Similarly, the use of HESA costs centres to allocate staff to units of assessment (avoiding selection being used tactically at UoA level) has given rise to some comment from those contributing to the development of the consultation. Although we are very interested in critiques of any of our proposals, we are also looking for alternatives which can be implemented. We do not think any perfect system exists, but we do look for a most reasonable compromise which delivers the objectives of the exercise.

Allowing a variable number of outputs per person has many advantages, as Lord Stern set out. However, he asked us to consider which variable numbers were appropriate. In order to contain the burden for panels we now expect an average of only two outputs per submitted academic.

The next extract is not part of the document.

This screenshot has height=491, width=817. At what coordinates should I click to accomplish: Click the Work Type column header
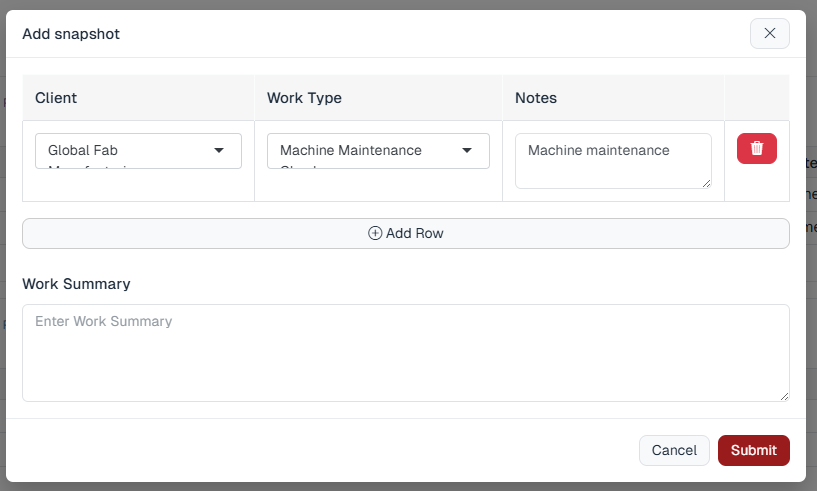pos(304,98)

Allowing a range of 0-6 outputs would mean the body of work of the submitted unit could potentially represent the work of only a third of all staff within a UOA. Is that a more rounded assessment? Would a variable number between 1 and 4 give a better-rounded assessment?

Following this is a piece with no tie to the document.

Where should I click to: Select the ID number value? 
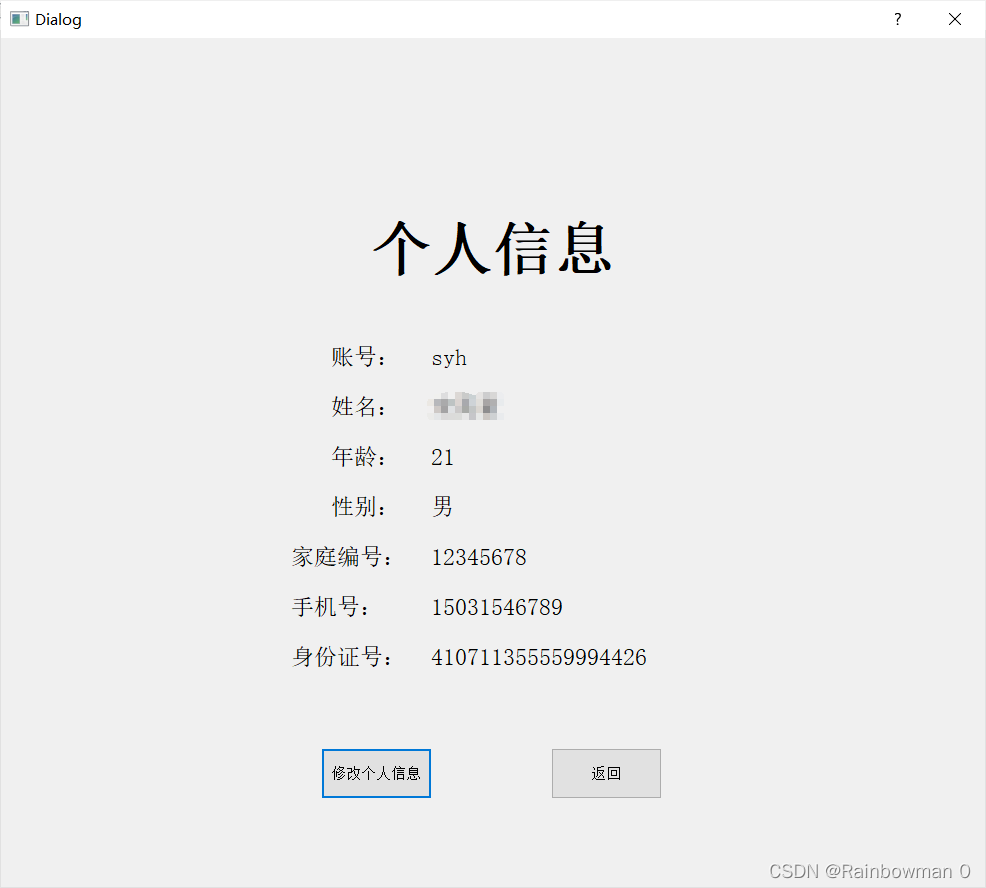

A further consequence of the proposed changes to the number of outputs per submitted researcher is that research units will be able to submit only their very best outputs. For many of our very best research units, this may mean that a large number of the outputs submitted from them will be assessed as world-leading.

There are many positive aspects of restricting outputs to the university where the work was carried out, most notably to restrict incentives for artificially high levels of academic staff mobility prior to the REF census date. However, there are considerable challenges in identifying at which institution a researcher carried out a specific piece of research. This may prove difficult for journal articles but could be even more so for long-form research outputs. The processes of research leading to a scholarly monograph could extend over long periods, well after an initial proposal might be accepted by a publisher. We would welcome suggestions from respondents on this issue.

Only by harnessing the collective wisdom of the community can we best implement the Stern principles or, if necessary, favour some principles over others in operationalising the proposals. The funding bodies will be holding a range of meetings, and our senior staff will be visiting universities and other groups to take part in discussions about the proposals.

Every ten years or so we review our research assessment process and we have just done so, both with Lord Stern’s report and the influential review of metrics which Professor James Wilsdon led. No doubt we will undertake another review in a few years’ time. But for now, we look forward to working with the community on finalising the details of this exercise.

3 responses to “Implementing REF2021 needs the input of the whole research community

  1. “HESA cost centre” language would imply that HEFCE thinks every UoA is and should be analogous to a teaching-based department. This is nonsense, and dangerous nonsense. Whither interdisciplinarity? Whither cutting-edge research clusters? Whither the fact that many people could be entered in a UoA that just happens to be different from where their teaching is based?

    1. My concern of using HESA cost centres isn’t because they are “analogous to a teaching based department”, but that HESA cost centres were designed to aggregate based on similarity of costs. cf https://www.hesa.ac.uk/collection/c16041/a/accentre/ with HEFCEs “5 principles”.
      The devil is in the detail though, how to deal with staff who are reported to multiple cost centres because their expenditure sits across many CCs (upto 6 can be reported for an academic member of staff), and how to deal interdisciplinary departments where the cost base may be split across multiple cost centres, but they operate as a coherent/cohesive single research department.